Rewrite the entries from the very beginning through the line containing "tap(529, 36)" as a JSON list of strings, one string per line, with blank lines skipped and the pictures left out.

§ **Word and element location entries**
'''

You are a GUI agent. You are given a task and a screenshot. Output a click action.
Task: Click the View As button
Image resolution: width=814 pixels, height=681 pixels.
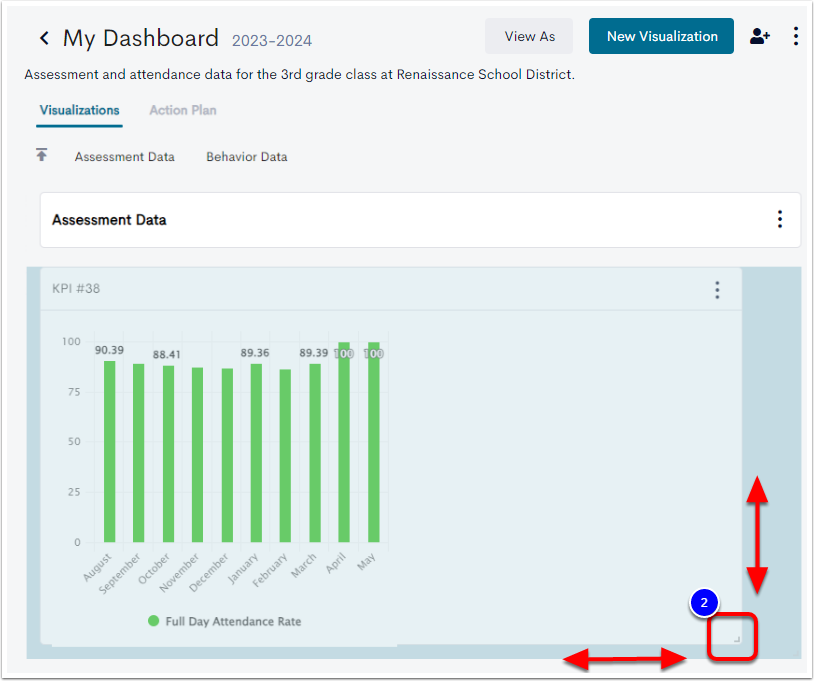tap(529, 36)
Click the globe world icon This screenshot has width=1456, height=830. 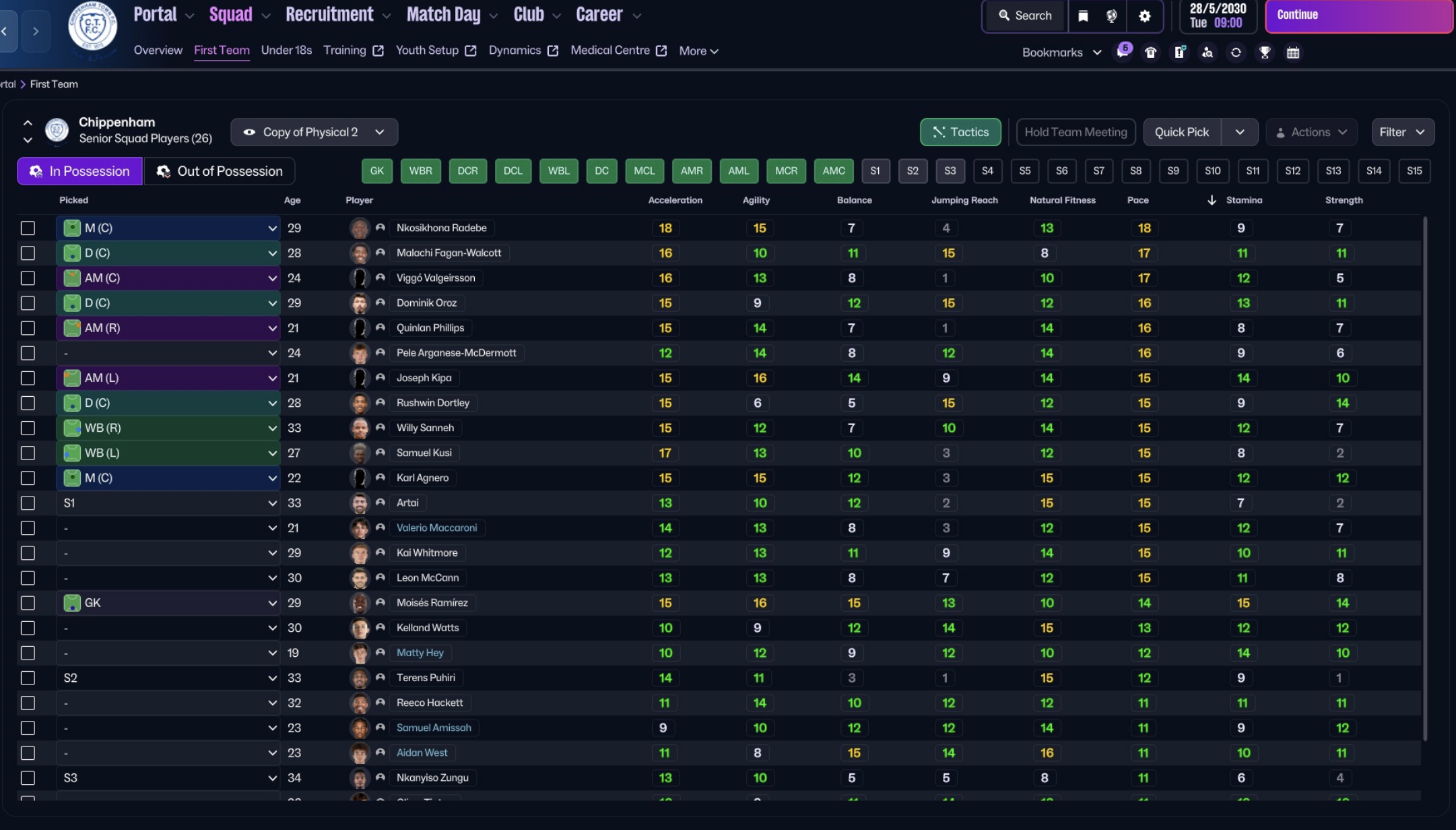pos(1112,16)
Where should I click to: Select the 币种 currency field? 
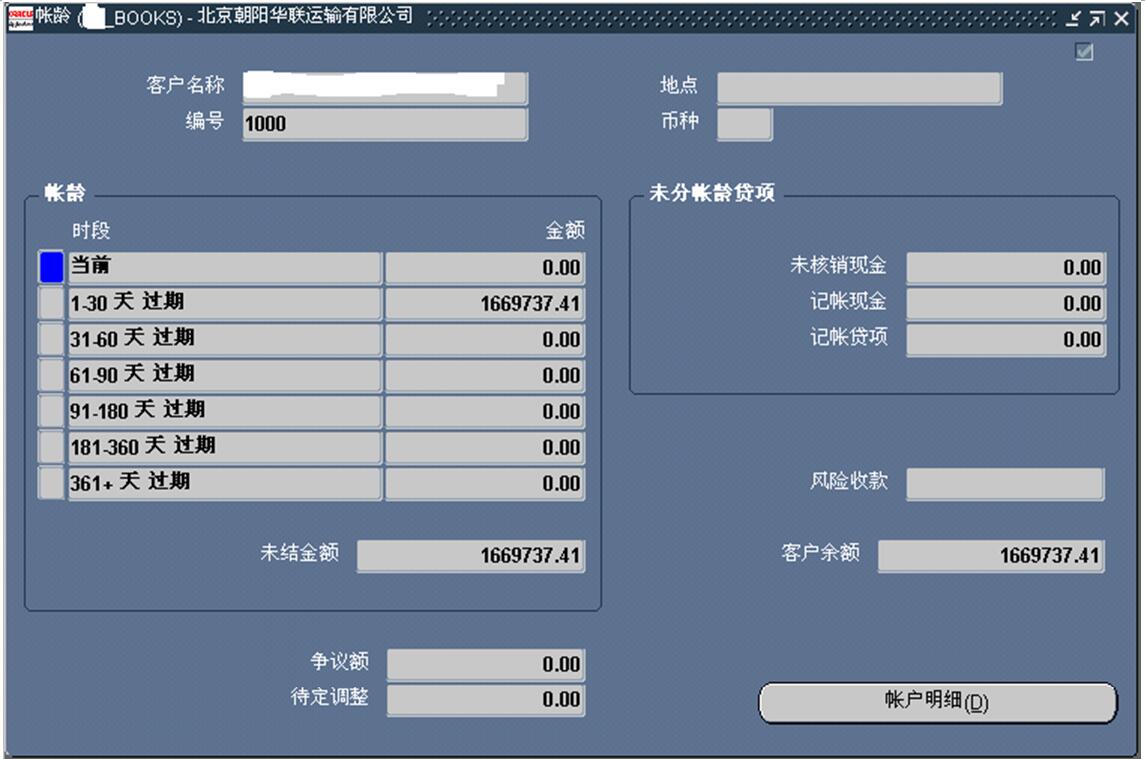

'''

§ **CORRECT RESULT**
[
  "You are a GUI agent. You are given a task and a screenshot. Output a click action.",
  "Task: Click the View As button",
  "Image resolution: width=814 pixels, height=681 pixels.",
  "tap(529, 36)"
]